A combination involving Anthem and Cigna under the right circumstances has the potential to bring together our complementary strengths in a manner that would provide substantial benefits to both consumers of healthcare services and healthcare professionals, while delivering immediate and sustainable economic returns to shareholders.
However, Cigna said, Anthem is facing a number of major issues, including a lack of a growth strategy, complications relating to membership in the Blue Cross Blue Shield Association (BCBSA) and related antitrust actions, and other significant challenges, such as the massive data breach in February.
Cigna said these fundamental issues, and Anthem's inability to address them in the context of a strategic combination, caused its management to terminate a prior discussions earlier this year.
''We have attempted to engage in dialogue so that we can understand and consider these issues. Unfortunately, you have continued to avoid addressing these key concerns and have failed to demonstrate what has changed over the past few months. At the same time, you have decided to fundamentally alter the nature of a potential combination. Taken together, your actions have moved us off our once productive path,'' Cigna stated.
Anthem said combining with Bloomfield, Connecticut-based Cigna would boost adjusted earnings by more than 10 per cent in the first year. Together, they'll generate more than $115 billion in annual revenue.
A $53.8-billion enterprise value for Cigna would be about 14 times what the company earned before interest, taxes, depreciation and amortization in the past 12 months. That's more than double Anthem's own EBITDA multiple.
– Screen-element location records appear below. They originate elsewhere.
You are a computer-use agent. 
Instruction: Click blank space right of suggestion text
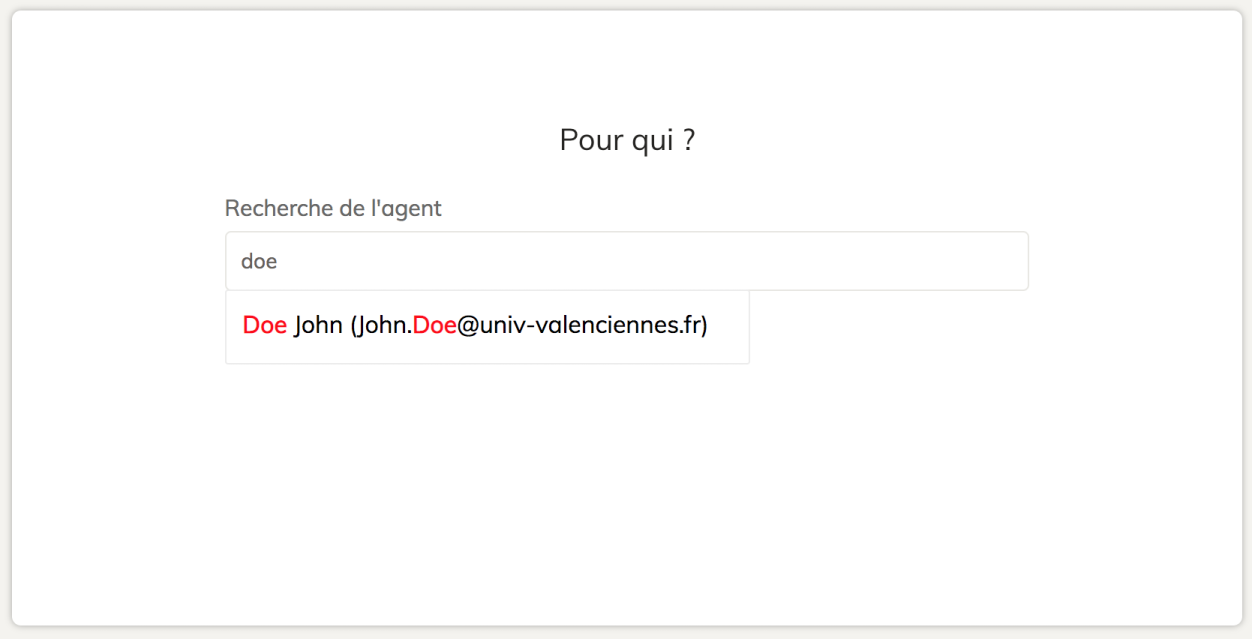[728, 327]
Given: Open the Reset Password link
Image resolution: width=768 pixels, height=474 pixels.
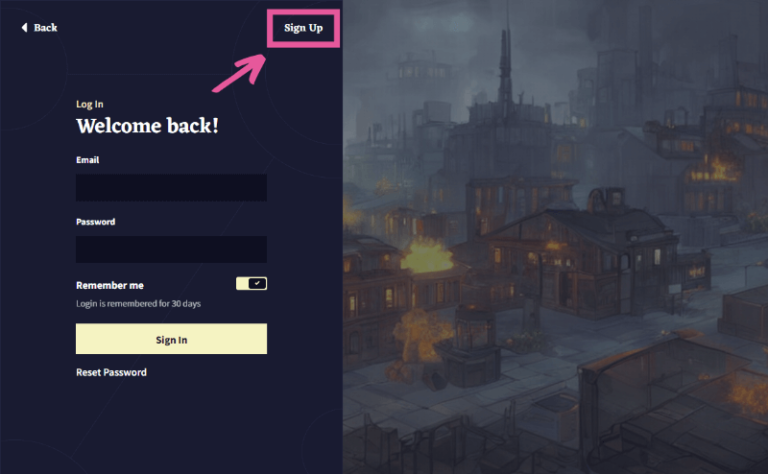Looking at the screenshot, I should (x=111, y=372).
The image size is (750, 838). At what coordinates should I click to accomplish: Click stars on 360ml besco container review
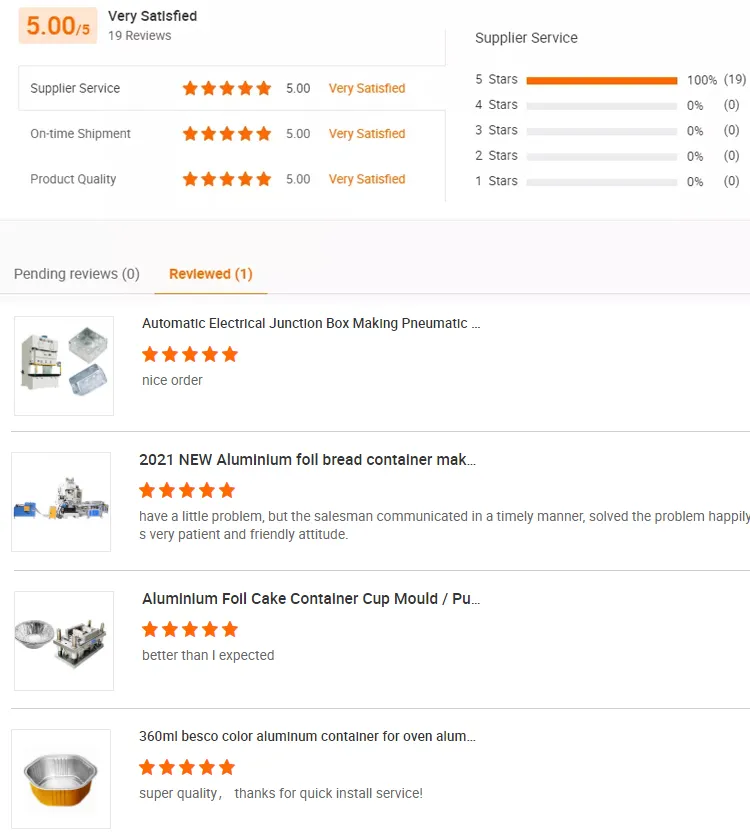click(x=187, y=767)
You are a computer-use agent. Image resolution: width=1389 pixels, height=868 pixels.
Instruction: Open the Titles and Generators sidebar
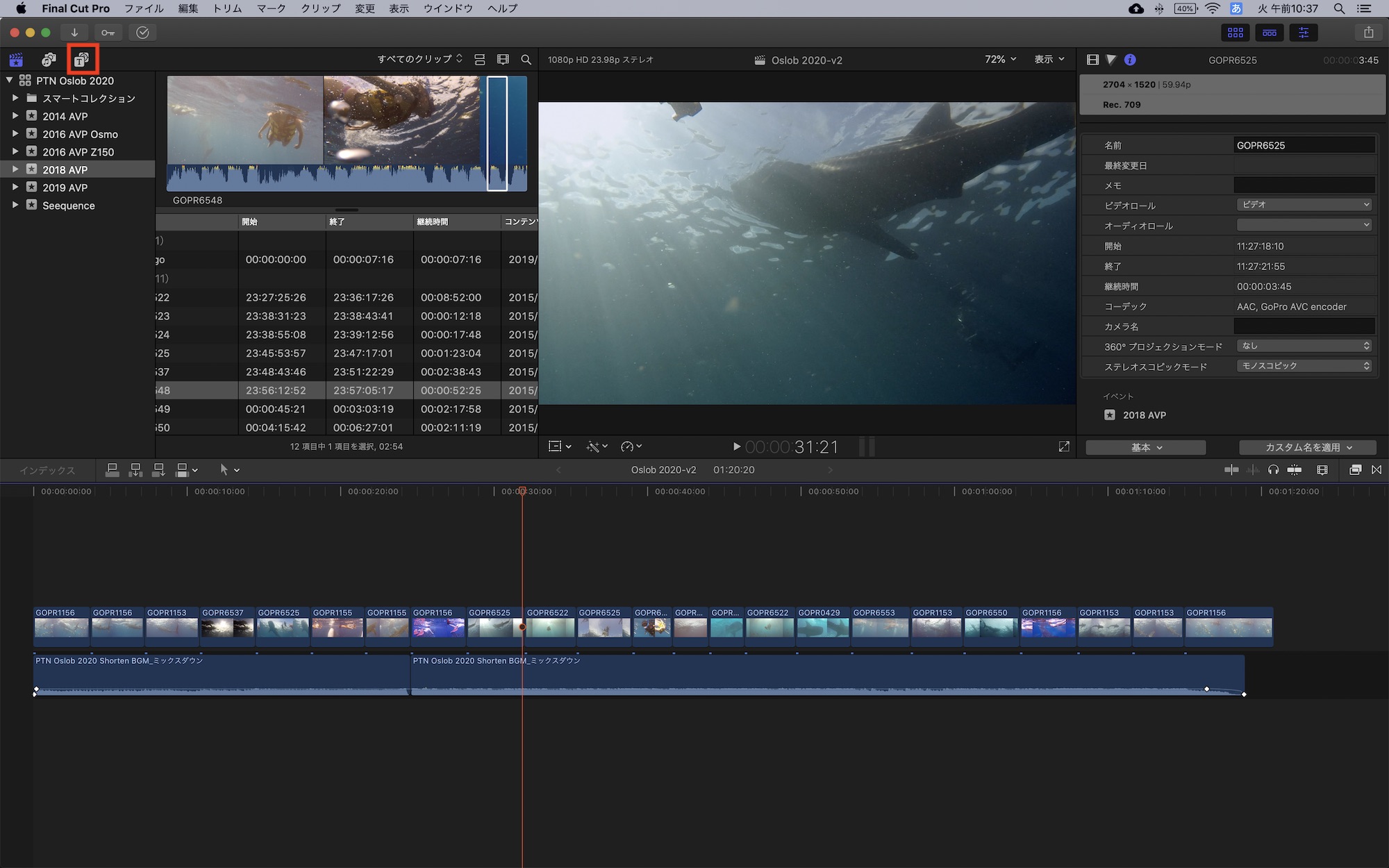click(82, 60)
''This combination is the absolute best strategy for both organizations to maximize the potential and lead the transformation of the health care industry,'' Anthem chief executive officer Joseph Swedish said in the statement.
Cigna Corporation provides all its products and services exclusively by or through operating subsidiaries of Cigna Corporation, including Connecticut General Life Insurance Company, Cigna Health and Life Insurance Company, Life Insurance Company of North America and Cigna Life Insurance Company of New York.
Its products and services include an integrated suite of health services, such as medical, dental, behavioral health, pharmacy, vision, supplemental benefits, and other related products including group life, accident and disability insurance.
Cigna claims to have sales capability in 30 countries and jurisdictions, and over 85 million customer relationships throughout the world.